GreedyBear hackers steal $1M+ in crypto via malicious Chrome extensions
A new report reveals how a single coordinated operation used ‘Extension Hollowing’ to bypass security checks and drain cryptocurrency wallets across multiple platforms.
Cybersecurity firm Koi Security has uncovered the GreedyBear hack, a sophisticated cybercrime campaign that has stolen more than $1 million in digital assets. The operation relied on 150 weaponized Firefox extensions, nearly 500 malicious executables, and dozens of phishing websites which were all controlled through a single command server.
Source: Koi Security
The group’s signature tactic, dubbed “Extension Hollowing,” allowed them to bypass official marketplace security checks by first building legitimate-looking extension portfolios before injecting malicious code.
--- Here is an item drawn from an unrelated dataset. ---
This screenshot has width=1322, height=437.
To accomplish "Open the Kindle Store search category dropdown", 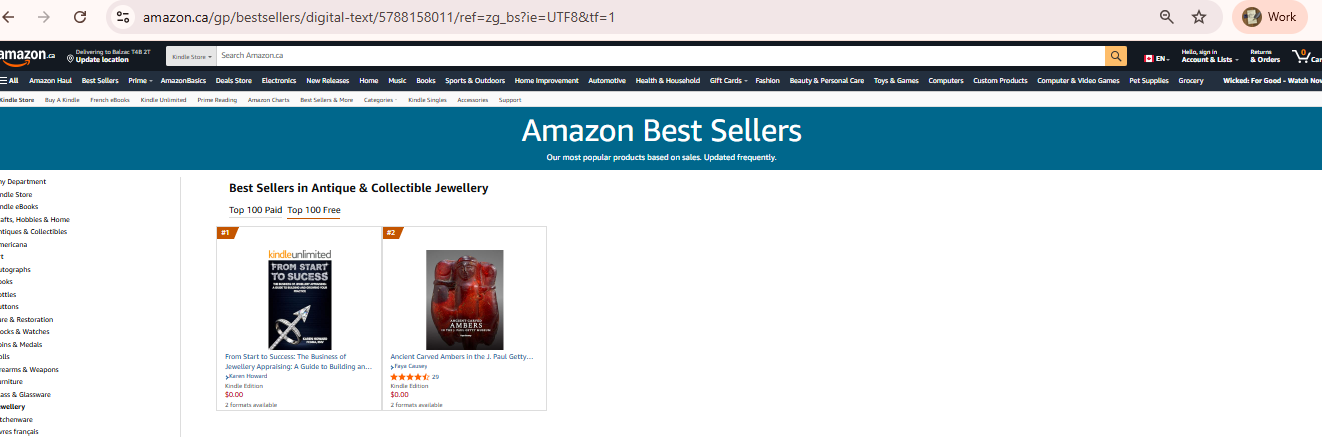I will (x=192, y=56).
“This is one of the most coordinated browser extension attacks we’ve seen in the crypto space to date,” — Martin Cole, Threat Intelligence Lead at Koi Security.
Extension Hollowing: trust before betrayal
At the core of the GreedyBear hack is a social engineering playbook designed to exploit user trust. Attackers created publisher accounts and uploaded five to seven harmless extensions like link cleaners or video downloaders to gain credibility.
Source: Koi Security
They bolstered these with dozens of fake positive reviews, securing high user ratings. Once trust was established, they updated the extensions with malicious code, changed branding to impersonate popular crypto wallets like MetaMask, TronLink, Exodus, and Rabby Wallet, and began harvesting wallet credentials directly from input fields.
Source: Koi Security
The extensions maintained expected wallet functionality, which allowed the theft to go undetected for longer. Victim IP addresses were logged during initialization, and sensitive data was exfiltrated to a single remote server.
“This method is a clear evolution from last year’s Foxy Wallet campaign,” — Elena Morozova, Malware Researcher at CryptoDefend Labs. “The scale and sophistication of the GreedyBear crypto hack point to well-funded actors.”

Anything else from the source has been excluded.